_RECORD SET:_

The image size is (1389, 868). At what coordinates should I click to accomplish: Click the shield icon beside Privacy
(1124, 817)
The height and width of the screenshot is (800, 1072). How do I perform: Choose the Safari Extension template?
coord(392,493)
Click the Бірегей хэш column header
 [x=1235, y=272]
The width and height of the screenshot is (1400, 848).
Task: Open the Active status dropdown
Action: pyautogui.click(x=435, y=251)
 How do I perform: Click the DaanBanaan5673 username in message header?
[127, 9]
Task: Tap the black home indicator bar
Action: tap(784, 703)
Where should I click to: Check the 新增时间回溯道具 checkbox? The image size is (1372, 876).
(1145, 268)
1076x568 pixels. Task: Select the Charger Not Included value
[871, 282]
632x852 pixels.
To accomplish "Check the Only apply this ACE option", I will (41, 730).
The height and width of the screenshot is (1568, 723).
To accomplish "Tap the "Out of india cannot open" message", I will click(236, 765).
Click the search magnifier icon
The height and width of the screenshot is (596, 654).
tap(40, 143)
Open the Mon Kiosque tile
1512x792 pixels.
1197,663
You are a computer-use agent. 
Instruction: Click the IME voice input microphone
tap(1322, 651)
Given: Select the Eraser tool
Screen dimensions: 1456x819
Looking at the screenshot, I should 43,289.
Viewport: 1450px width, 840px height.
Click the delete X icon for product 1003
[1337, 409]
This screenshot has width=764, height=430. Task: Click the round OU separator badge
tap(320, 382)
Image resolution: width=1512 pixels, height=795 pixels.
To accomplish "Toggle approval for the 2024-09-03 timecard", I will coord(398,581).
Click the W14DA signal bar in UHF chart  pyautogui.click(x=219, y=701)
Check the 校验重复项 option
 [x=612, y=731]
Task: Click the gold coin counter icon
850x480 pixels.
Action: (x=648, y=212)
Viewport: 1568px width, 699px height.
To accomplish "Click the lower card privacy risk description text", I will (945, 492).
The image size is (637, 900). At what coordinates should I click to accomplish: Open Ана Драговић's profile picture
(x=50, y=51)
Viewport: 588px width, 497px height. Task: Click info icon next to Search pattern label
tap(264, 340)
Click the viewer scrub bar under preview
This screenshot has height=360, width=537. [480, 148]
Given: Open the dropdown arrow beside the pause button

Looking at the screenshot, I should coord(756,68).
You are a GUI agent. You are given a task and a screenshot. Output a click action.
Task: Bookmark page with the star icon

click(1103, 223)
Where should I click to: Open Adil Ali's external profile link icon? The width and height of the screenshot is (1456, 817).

_PROBLEM DESCRIPTION:_ Convert these entries into a numbered list, with blank lines left out.

_EXERCISE ANSWER:_
1. The image size is (1389, 868). At what coordinates should I click to accomplish: Click the shield icon beside Privacy
2. (1124, 817)
3. The height and width of the screenshot is (800, 1072). How do I perform: Choose the Safari Extension template?
4. coord(392,493)
5. Click the Бірегей хэш column header
6.  [x=1235, y=272]
7. The width and height of the screenshot is (1400, 848).
8. Task: Open the Active status dropdown
9. Action: pyautogui.click(x=435, y=251)
10.  How do I perform: Click the DaanBanaan5673 username in message header?
11. [127, 9]
12. Task: Tap the black home indicator bar
13. Action: tap(784, 703)
14. Where should I click to: Check the 新增时间回溯道具 checkbox? The image size is (1372, 876).
15. (1145, 268)
16. 1076x568 pixels. Task: Select the Charger Not Included value
17. [871, 282]
18. 632x852 pixels.
19. To accomplish "Check the Only apply this ACE option", I will (41, 730).
20. The height and width of the screenshot is (1568, 723).
21. To accomplish "Tap the "Out of india cannot open" message", I will click(236, 765).
22. Click the search magnifier icon
23. The height and width of the screenshot is (596, 654).
24. tap(40, 143)
25. Open the Mon Kiosque tile
26. 1512x792 pixels.
27. 1197,663
28. You are a computer-use agent. 
29. Instruction: Click the IME voice input microphone
30. tap(1322, 651)
31. Given: Select the Eraser tool
32. Screen dimensions: 1456x819
33. Looking at the screenshot, I should 43,289.
34. Viewport: 1450px width, 840px height.
35. Click the delete X icon for product 1003
36. [1337, 409]
37. This screenshot has width=764, height=430. Task: Click the round OU separator badge
38. tap(320, 382)
39. Image resolution: width=1512 pixels, height=795 pixels.
40. To accomplish "Toggle approval for the 2024-09-03 timecard", I will coord(398,581).
41. Click the W14DA signal bar in UHF chart  pyautogui.click(x=219, y=701)
42. Check the 校验重复项 option
43.  [x=612, y=731]
44. Task: Click the gold coin counter icon
45. 850x480 pixels.
46. Action: (x=648, y=212)
47. Viewport: 1568px width, 699px height.
48. To accomplish "Click the lower card privacy risk description text", I will (945, 492).
49. The image size is (637, 900). At what coordinates should I click to accomplish: Open Ана Драговић's profile picture
50. (x=50, y=51)
51. Viewport: 588px width, 497px height. Task: Click info icon next to Search pattern label
52. tap(264, 340)
53. Click the viewer scrub bar under preview
54. This screenshot has height=360, width=537. [480, 148]
55. Given: Open the dropdown arrow beside the pause button
56. Looking at the screenshot, I should coord(756,68).
57. You are a GUI agent. You are given a task and a screenshot. Output a click action.
58. Task: Bookmark page with the star icon
59. click(1103, 223)
60. Where should I click to: Open Adil Ali's external profile link icon? The width and height of the screenshot is (1456, 817).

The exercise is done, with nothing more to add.